#### Aim of the exercise:
In the fishing account below:
(a) Which fly caught the first wild brown trout of the day?
(b) How many wild brown trout were caught and released during the Iron Blue hatch?
(c) What fly was fished after lunch?
*** Passage given ***
After showing me around the fishery Kevin wished me luck and headed back to the house and left me to get on with the fishing. While setting up i was taken in by the beautiful setting of the fishery, the fabulous Knockmealdown mountains providing a wonderful backdrop. As Kevin was showing me around i made up my mind as to which river i would fish on first. The river Tar was flowing downstream towards the Suir so i set up the rod with a team of wet flies. The team comprised of  a Yellow Jack on the point an Iron Blue pattern (trial pattern) in the middle and a Parrys spider on the top. Walking down along the river bank i came to a nice pool which had a long fast run under the the opposite bank. I started my days fishing there and i managed to catch and release a nice wild brown trout on the Yellow Jack. Moving on downstream i noticed that Kevin had done work on the fishery by providing entrance gaps in the fencing which made for easy access to the water and easy on your waders too. As i fished my way down the Tar to its confluence with the Suir, i caught and released another two trout on the way both on the Yellow Jack.

Suir tranquility

At the confluence i came across a bench seat nicely nestled in the shade so i decided to have a rest from the fishing and take in some of the fabulous scenery. A Kingfisher passed by skimming low along the river with its beak crammed with minnows heading downstream to feed its offspring. A pair of Swans then swam past, the cob displaying himself to the pen. A Sparrowhawk then appeared swooping along the bankside vegetation trying to flush out its prey. I then noticed a few fish rising to my left upstream and i wondered what they were rising to. A few minutes passed and the numbers of fish rising increased so i decided it was time to take a closer look at what they were feeding on. As i got closer i could see  it was Iron Blue Duns they were busily feeding on. I then set up the rod to fish with an Iron Blue Klinkhammer. First cast and i had a fish on which i landed unhooked it and released him back to the river. The amount of Iron Blues steadily increased and so did the amount of rising fish. I was witnessing an incredible hatch of Iron Blues the likes of which i had not seen in a good many years. During the hatch which seemed to continue forever i caught and released twelve wild brown trout, the best fish going over a pound in weight. I noticed a large number of bigger fish rising to the iron Blues but i found it was hard to get them as the smaller fish were getting to the Klinkhammer first.

Large dark olive, Iron blue dun

Hunger got the better of me so i took time out for some lunch. The only sounds i heard during my lunch break were of the song birds in the hedgerows, Ravings calling as they soared above the Knockmealdowns and the cattle as they grazed on the lush leafy grass in the next field. After lunch i changed over to fish a Light Cahill Klinkhammer as i noticed during the hatch of Iron Blues there were also some Large Dark Olives hatching. My thinking was to try target some of the larger fish i was hoping to see rising in the afternoon on both rivers. I headed off to see if i could spot a rising fish. With both rivers running pure clear, stealth was the only way i was going to have a chance of picking up a good fish. Starting with the river Tar i sneaked along the river bank casting the fly over each fish that rose. I brought up several fish on the Tar but failed to hook any.
*** Listed records ***
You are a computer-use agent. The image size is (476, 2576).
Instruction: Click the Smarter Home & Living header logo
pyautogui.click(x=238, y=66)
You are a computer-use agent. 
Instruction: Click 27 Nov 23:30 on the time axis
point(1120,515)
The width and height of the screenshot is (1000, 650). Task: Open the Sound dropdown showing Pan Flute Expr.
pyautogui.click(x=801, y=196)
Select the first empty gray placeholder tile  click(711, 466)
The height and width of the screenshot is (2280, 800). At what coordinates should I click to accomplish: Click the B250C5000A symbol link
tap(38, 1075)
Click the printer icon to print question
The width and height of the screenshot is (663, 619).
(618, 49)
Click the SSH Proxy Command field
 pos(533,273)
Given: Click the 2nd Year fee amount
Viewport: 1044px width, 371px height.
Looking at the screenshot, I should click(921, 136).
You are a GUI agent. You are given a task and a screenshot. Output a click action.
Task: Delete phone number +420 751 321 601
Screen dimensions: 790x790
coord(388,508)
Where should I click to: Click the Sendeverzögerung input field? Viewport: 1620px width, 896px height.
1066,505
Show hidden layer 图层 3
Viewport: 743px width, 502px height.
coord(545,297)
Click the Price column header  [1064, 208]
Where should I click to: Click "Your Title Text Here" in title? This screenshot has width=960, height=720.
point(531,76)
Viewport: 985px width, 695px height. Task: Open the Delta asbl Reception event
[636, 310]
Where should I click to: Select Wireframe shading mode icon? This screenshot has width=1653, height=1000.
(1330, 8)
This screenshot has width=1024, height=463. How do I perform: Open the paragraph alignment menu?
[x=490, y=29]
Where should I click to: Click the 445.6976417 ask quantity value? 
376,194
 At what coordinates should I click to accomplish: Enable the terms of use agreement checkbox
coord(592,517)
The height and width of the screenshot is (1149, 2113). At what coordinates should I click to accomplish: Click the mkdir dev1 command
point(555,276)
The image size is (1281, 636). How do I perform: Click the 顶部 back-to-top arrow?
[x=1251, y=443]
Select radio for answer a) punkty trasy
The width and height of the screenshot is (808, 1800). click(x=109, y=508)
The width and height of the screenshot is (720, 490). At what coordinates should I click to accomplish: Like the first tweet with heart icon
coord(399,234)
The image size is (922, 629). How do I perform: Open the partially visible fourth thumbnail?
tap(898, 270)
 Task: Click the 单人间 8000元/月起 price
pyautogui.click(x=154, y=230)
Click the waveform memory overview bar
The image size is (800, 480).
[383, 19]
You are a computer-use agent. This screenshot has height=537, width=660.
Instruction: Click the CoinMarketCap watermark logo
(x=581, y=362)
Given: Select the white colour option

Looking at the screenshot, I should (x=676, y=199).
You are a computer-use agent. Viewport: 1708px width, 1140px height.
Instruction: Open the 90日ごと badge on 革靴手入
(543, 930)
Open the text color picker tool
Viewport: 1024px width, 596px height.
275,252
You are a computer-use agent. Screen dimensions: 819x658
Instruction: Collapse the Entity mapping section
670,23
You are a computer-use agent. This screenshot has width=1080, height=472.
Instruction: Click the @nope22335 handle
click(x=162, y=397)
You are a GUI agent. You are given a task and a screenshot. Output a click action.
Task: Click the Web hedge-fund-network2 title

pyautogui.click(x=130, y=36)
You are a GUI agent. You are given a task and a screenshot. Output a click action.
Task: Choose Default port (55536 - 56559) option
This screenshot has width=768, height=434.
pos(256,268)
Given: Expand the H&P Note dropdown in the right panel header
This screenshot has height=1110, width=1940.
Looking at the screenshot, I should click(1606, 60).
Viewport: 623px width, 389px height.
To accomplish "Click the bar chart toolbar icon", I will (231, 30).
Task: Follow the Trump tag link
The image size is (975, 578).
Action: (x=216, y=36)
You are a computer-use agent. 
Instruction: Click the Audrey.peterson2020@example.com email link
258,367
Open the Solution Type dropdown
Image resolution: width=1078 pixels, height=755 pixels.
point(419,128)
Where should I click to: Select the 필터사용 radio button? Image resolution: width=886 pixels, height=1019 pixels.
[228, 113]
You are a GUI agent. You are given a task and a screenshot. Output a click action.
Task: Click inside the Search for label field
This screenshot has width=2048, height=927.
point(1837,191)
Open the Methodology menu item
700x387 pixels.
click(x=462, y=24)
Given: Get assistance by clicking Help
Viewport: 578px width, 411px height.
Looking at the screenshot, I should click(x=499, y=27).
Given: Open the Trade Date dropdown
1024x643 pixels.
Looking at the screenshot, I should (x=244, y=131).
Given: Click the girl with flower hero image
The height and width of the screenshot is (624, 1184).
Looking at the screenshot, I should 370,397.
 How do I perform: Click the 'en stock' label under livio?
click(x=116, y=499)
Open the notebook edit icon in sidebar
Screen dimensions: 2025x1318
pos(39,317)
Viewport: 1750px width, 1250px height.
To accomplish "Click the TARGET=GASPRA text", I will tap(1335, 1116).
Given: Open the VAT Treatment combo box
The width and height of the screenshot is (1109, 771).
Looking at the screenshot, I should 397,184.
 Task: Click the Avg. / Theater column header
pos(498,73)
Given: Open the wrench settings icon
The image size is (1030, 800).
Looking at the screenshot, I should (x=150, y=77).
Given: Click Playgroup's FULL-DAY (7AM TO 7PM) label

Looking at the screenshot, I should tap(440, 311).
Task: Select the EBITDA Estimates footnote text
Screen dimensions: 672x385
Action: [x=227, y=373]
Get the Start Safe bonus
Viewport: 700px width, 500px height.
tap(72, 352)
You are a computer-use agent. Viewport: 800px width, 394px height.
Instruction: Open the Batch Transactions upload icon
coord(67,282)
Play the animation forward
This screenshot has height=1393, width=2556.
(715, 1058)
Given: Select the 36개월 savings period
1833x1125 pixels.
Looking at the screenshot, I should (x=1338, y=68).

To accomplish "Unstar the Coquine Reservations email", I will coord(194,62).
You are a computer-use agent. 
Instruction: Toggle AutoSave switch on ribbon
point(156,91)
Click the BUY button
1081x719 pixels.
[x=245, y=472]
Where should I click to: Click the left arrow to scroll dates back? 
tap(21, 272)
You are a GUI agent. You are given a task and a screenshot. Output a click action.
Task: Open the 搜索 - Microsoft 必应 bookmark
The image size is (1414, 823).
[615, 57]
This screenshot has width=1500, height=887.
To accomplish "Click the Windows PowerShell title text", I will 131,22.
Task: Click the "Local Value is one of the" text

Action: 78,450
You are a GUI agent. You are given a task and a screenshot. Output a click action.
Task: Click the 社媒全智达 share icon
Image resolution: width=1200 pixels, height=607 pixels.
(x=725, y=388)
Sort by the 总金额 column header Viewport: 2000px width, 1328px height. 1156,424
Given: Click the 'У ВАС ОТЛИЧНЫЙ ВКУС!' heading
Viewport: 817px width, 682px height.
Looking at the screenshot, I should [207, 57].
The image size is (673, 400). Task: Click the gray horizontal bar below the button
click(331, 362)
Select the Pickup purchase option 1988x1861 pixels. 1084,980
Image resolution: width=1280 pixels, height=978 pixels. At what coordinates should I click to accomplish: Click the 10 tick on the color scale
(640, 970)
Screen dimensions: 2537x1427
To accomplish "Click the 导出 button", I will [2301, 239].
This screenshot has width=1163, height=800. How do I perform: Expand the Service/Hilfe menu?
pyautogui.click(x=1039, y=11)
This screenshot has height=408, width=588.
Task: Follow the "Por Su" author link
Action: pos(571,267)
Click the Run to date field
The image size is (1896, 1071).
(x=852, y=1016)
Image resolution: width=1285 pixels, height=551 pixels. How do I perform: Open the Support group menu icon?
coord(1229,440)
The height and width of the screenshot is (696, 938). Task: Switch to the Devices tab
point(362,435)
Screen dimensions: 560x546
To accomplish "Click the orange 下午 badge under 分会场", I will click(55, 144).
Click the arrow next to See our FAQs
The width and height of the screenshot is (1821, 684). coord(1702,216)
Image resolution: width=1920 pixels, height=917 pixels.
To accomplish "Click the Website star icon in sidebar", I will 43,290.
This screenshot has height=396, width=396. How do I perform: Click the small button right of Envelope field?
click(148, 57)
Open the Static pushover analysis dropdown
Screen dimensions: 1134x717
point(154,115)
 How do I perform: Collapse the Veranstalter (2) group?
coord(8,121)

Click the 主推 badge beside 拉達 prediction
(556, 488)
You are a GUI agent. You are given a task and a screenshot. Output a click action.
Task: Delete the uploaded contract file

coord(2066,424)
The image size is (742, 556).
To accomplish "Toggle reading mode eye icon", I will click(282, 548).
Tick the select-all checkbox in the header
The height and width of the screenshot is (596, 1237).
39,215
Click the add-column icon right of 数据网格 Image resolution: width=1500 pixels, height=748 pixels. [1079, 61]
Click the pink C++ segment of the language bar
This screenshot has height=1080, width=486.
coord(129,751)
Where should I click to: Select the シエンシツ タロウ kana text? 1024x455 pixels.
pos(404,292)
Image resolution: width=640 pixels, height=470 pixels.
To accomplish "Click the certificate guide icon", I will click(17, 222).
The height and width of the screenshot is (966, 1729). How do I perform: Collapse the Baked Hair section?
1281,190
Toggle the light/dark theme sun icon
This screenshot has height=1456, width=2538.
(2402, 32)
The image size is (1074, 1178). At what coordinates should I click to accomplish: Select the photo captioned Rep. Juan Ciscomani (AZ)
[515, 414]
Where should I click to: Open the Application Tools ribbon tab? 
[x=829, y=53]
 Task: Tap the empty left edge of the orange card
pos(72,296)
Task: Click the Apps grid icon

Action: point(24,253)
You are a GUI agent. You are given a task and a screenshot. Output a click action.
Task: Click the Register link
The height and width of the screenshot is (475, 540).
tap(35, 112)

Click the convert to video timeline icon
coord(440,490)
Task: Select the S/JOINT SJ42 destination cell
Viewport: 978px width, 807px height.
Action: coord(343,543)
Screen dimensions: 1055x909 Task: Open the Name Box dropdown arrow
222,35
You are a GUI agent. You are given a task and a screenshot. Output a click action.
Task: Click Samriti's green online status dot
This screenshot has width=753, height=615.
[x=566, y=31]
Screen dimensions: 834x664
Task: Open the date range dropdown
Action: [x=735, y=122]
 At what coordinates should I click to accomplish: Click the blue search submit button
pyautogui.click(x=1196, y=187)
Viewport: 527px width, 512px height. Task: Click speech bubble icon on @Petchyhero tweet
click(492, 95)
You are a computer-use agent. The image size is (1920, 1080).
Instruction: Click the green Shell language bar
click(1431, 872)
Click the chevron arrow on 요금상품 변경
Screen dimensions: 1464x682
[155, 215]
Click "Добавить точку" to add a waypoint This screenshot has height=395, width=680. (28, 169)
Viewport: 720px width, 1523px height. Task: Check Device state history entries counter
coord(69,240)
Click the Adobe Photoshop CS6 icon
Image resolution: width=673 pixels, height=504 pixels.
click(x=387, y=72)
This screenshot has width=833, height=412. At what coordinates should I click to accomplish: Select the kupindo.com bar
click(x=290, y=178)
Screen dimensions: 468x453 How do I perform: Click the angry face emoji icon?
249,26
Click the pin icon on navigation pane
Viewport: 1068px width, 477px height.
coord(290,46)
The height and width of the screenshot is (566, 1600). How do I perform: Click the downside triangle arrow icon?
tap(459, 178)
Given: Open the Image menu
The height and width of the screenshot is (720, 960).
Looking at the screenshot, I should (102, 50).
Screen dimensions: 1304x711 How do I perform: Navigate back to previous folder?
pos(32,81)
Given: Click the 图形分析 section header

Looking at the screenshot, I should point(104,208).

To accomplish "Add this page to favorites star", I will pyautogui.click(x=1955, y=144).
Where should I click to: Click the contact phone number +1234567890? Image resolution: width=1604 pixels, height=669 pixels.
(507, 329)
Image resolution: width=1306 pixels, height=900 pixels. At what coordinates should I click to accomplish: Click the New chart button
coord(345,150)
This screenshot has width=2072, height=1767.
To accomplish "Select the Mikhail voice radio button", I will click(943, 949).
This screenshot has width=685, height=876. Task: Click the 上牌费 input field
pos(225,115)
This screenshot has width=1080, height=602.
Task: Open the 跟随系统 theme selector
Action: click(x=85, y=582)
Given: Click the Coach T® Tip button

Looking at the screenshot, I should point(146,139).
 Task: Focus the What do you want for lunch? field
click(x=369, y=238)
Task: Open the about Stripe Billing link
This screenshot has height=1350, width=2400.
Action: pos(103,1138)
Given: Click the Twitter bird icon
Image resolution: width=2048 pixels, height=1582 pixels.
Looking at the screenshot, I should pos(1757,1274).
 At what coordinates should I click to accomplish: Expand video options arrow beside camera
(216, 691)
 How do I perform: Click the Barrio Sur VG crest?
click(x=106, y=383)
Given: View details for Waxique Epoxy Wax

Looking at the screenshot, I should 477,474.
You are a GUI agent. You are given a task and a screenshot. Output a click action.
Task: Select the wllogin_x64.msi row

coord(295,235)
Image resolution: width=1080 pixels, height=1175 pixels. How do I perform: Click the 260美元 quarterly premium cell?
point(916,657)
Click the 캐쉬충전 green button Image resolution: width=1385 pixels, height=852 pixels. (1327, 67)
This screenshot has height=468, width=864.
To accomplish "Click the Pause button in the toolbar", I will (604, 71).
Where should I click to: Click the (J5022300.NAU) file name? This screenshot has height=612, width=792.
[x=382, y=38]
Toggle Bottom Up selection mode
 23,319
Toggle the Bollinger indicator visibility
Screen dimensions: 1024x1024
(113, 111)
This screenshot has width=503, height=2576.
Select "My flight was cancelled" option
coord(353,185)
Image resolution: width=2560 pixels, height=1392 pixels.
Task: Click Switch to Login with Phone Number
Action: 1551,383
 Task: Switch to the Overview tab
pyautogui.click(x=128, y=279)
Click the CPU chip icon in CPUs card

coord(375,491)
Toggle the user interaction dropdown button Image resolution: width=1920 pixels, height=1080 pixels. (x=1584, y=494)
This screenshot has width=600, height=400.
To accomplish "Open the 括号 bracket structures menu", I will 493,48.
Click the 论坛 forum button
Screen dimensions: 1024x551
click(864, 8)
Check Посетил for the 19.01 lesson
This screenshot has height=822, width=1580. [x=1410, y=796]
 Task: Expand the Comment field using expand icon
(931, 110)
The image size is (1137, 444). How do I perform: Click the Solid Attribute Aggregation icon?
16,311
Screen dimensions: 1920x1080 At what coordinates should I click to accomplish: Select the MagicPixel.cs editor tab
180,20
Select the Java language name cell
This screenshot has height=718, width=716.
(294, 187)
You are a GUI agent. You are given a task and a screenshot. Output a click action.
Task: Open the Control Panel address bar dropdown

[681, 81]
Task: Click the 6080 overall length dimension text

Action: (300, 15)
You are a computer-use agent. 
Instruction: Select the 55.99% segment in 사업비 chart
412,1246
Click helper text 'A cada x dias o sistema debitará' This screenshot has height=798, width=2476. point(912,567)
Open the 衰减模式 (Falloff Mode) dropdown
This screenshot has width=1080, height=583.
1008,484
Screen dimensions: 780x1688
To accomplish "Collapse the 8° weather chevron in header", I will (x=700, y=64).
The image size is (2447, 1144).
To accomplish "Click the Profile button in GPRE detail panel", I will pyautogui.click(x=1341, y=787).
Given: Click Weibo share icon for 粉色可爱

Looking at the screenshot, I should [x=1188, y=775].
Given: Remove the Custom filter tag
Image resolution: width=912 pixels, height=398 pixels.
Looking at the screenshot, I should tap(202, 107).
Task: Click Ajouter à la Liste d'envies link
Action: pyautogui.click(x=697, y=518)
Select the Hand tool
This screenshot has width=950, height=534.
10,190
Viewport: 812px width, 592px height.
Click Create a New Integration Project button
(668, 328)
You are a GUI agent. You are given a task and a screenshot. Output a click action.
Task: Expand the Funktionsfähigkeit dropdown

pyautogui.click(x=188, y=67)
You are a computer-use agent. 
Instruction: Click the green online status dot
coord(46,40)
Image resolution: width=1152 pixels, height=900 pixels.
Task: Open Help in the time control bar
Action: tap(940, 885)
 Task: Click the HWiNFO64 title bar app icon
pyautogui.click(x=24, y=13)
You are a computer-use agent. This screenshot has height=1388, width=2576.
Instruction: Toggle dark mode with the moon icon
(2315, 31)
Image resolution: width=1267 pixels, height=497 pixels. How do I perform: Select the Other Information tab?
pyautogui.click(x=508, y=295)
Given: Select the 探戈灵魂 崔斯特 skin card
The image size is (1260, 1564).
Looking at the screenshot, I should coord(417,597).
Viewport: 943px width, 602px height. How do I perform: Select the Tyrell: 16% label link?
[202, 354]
***
#### Written answer:
(a) The Yellow Jack
(b) Twelve
(c) A Light Cahill Klinkhammer